El Rey recibió esta medalla en 1986 cuando era Príncipe de Asturias y estudiaba en la Academia General Militar de Zaragoza.
La Medalla de las Cortes se creó en ese mismo año, en 1986 con el objetivo de prestigiar la labor de personas, organizaciones o centros de reconocida identidad social su trabajo en la defensa de los valores e identidad aragonesas.
Doña Leonor ha recibido también la Medalla de Aragón, la máxima distinción que otorga el Gobierno aragonés y el título de Hija Adoptiva aprobado por el Ayuntamiento de Zaragoza.
La princesa Leonor ha agradecido el homenaje recibido de las instituciones de Aragón y Zaragoza, una tierra de la que ha asegurado que “siempre formará parte” de su vida tras haber "disfrutado y sufrido" junto a sus compañeros de la Academia General Militar (AGM) y, sobre todo, "haber aprendido mucho".
“Gracias a todos los que habéis hecho posible que en este tiempo me sienta una aragonesa más”, ha proclamado Leonor de Borbón en su discurso de agradecimiento tras recibir en la Seo del Salvador de la capital zaragozana la Medalla de Aragón, que se ha unido a la de las Cortes de Aragón y del título de Hija Predilecta del Ayuntamiento de la ciudad.
Con uniforme militar en su condición de dama cadete de la AGM de Zaragoza, la princesa ha coronado los tres actos con su mensaje de elogio a la región, a la que llegó el pasado 17 de agosto para empezar su formación castrense, que concluirá el próximo 3 de julio.
Ha confesado que lo vivido en estos meses “supera con creces” las “muchas expectativas” y la ilusión con las que llegó, en parte por todo lo que le había contado su padre, Felipe VI, aunque ha apuntado que era consciente de que “algunas etapas no serían fáciles”.

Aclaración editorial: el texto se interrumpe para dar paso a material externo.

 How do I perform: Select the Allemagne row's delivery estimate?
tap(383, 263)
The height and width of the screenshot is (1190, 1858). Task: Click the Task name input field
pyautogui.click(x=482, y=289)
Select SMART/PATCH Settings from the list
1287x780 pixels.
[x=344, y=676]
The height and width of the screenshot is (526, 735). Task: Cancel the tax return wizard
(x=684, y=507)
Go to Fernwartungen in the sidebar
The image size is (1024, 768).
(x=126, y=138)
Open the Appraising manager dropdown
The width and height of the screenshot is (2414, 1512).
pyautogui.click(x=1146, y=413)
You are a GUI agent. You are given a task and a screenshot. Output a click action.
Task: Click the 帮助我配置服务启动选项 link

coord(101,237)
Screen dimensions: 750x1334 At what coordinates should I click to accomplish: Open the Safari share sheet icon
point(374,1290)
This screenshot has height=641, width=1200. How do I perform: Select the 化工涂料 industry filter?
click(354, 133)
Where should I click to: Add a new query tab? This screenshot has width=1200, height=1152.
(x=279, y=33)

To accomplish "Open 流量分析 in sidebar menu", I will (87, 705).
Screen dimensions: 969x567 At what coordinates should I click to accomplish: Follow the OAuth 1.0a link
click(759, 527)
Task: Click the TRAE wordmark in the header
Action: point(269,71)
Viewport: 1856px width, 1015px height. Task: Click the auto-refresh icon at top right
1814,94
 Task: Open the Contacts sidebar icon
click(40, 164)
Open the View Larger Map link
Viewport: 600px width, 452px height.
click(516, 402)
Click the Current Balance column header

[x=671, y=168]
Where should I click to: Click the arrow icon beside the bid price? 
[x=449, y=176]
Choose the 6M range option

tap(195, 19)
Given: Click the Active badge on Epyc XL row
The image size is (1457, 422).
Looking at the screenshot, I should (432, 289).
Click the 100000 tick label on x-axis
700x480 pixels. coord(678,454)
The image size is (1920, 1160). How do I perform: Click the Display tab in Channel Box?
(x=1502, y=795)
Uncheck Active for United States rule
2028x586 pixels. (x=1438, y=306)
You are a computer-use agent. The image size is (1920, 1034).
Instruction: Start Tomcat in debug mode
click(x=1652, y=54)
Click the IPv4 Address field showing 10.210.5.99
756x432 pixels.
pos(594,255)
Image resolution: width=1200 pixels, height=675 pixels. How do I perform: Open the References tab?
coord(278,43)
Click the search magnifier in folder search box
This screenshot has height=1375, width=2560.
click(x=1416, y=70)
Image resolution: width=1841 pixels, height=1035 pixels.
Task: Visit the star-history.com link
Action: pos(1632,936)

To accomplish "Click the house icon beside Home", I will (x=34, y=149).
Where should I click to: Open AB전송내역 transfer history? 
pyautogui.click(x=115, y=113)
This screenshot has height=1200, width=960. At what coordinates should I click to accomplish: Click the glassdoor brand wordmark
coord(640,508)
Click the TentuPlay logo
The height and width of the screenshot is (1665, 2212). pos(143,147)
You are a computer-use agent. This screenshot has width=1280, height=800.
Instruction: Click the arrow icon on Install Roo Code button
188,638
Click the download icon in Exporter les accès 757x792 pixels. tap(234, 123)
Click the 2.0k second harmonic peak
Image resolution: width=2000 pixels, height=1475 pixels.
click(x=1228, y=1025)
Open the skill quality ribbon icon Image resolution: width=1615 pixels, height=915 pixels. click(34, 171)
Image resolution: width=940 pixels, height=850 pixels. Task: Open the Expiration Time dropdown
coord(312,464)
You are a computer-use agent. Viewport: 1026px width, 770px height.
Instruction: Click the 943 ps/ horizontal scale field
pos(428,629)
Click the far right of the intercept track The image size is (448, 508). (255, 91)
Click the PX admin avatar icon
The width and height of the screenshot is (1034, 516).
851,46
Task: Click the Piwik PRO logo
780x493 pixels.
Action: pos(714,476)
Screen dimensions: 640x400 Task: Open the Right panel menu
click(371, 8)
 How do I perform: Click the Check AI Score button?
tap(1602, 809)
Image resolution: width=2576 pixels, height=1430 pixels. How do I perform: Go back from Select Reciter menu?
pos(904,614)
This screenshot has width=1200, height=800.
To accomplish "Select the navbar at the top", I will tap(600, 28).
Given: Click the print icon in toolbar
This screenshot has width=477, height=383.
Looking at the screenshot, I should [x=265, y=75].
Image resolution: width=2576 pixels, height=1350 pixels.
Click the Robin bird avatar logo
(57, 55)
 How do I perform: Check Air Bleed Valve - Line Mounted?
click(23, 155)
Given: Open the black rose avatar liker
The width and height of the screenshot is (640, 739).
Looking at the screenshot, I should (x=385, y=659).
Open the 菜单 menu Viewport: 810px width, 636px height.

“Quedan solo cinco semanas para que me vaya, para que reciba mi despacho de alférez, y ya empiezo a echaros de menos”, ha subrayado en presencia de las principales autoridades autonómicas y locales, entre ellas, el presidente aragonés, Jorge Azcón, además de la ministra de Defensa, Margarita Robles.
Según la heredera al trono, su experiencia le ha servido para constatar “el respeto y la amabilidad de los aragoneses” y que su apoyo “ha sido y está siendo continuo”. “Estoy muy agradecida, de verdad, por lo que he vivido aquí durante este tiempo, por todo lo que me ha dado esta ciudad”, ha incidido desde el altar principal, donde Azcón le ha entregado la medalla.
Se ha referido a su formación como cadete y a “la exigencia académica e intelectual, física y técnica que eso significa”, lo que, a su juicio, le hace “apreciar aún más” al Ejército de Tierra y a las Fuerzas Armadas.